Perhaps my favorite plant for this purpose is the self-seeding perennial tall verbena (Verbena bonariensis). At 5’ tall with stiff stems supporting a multitude of purple flowers these tender perennials make a significant statement no matter where you put them. In my last garden I had planted these amongst my roses as a counterpoint to the oversized fragrant blooms. They self seeded easily in the gravel paths and garden borders, creating unexpected and often wonderful combinations (nature is often the best designer). And despite never getting watered they looked fabulous all season
The dancing white flowers of Gaura lindheimeri give this perennial its common name ‘whirling butterflies’. Several varieties are now available with foliage in various shades of pink or green as well as variegated forms. The taller varieties make a wonderful scrim, adding movement to rigid flowers such as coneflowers (Echinacea sp.)
Baby’s breath (Gypsophila paniculata) is the quintessential scrim plant, a favorite ‘filler’ in wedding bouquets. It needs alkaline soil so does not do well here in the Pacific Northwest. For those with the right conditions, however, these airy white flowers form a delicate veil amidst its companions.
Even if it never flowered I would grow meadow rue (Thalictrum sp) for its maidenhair fern-like foliage. The delicate lilac flowers atop 6’ tall stems of the lavender mist meadow rue (T. rochebrunianum) are an attractive bonus in late spring, making attractive cut flowers for the home and a welcome transparency in the garden.
If you are looking for something in the burgundy color family take a look at Knautia macedonica (sometimes called crimson Scabious) or one of the varieties of Japanese burnet (Sanguisorba obtusa.) Both have small lollipop like flowers atop stiff stems that move in the breeze. Or what about the ornamental drumstick onion (Allium sphaerocephalon) with its bi-colored flowers and interesting seedheads? Very easy to grow, drought and deer tolerant, inexpensive and multiplies nicely without being aggressive.

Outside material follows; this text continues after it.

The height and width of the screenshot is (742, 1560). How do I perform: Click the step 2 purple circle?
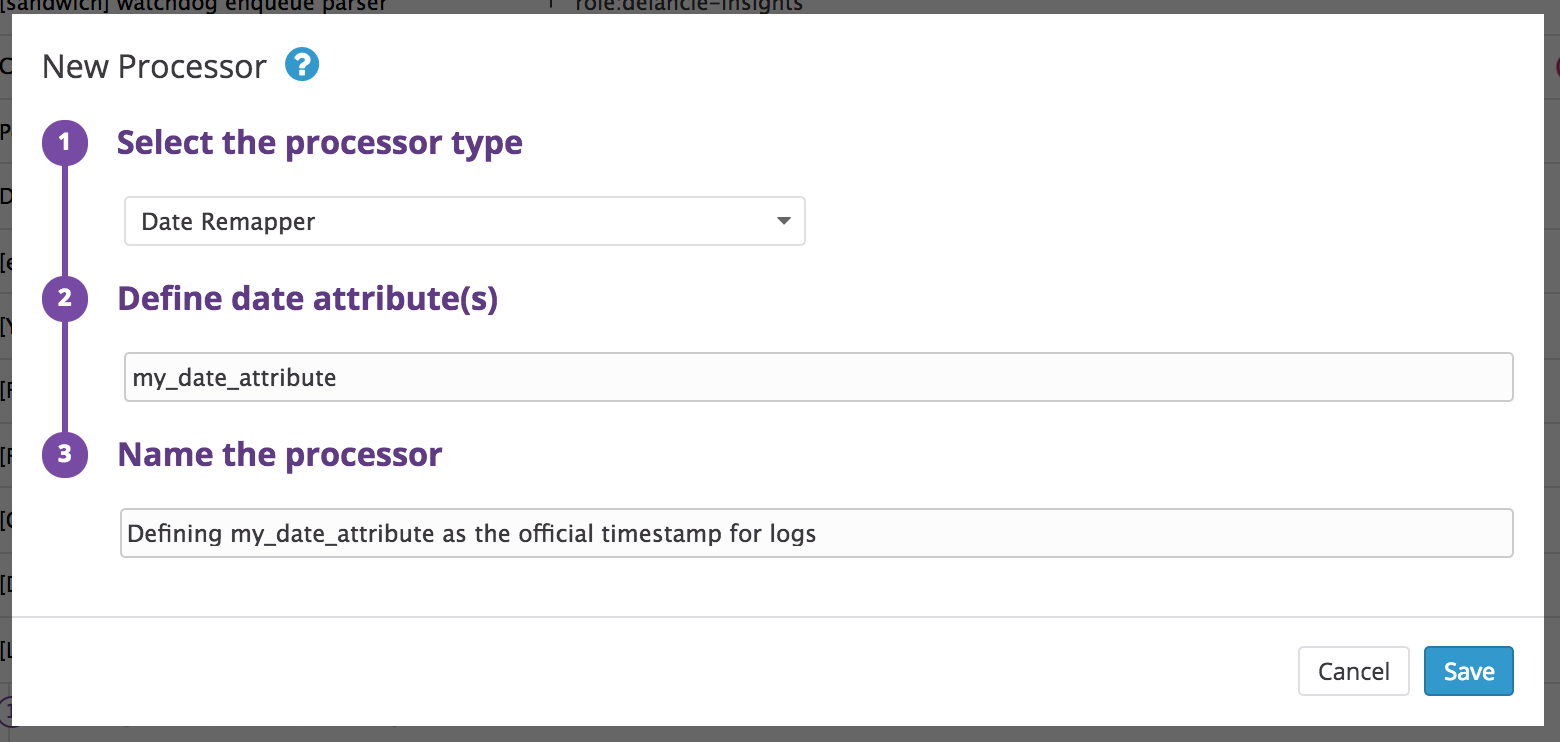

The herbs dill and fennel rely on their soft, feathery foliage rather than flowers to offer a scrim. Indeed be sure to deadhead the fennel to prevent prolific self seeding. The bronze variety of fennel is especially attractive.
Grasses which have a basal clump of foliage and tall inflorescences (flowers) are ideal for adding mystery. Two of the best are moor grass ‘Skyracer’ (Molinia arundinacea) and the giant feather grass (Stipa gigantea). These have it all – movement, sound, delicate texture, food for the birds and sufficiently visually arresting to catch your attention even from a distance. Remember to also make the most of back lighting and you will create a memorable vignette.
So loosen up your design. Add one or more of these gauzy plants and create a little mystery in your garden.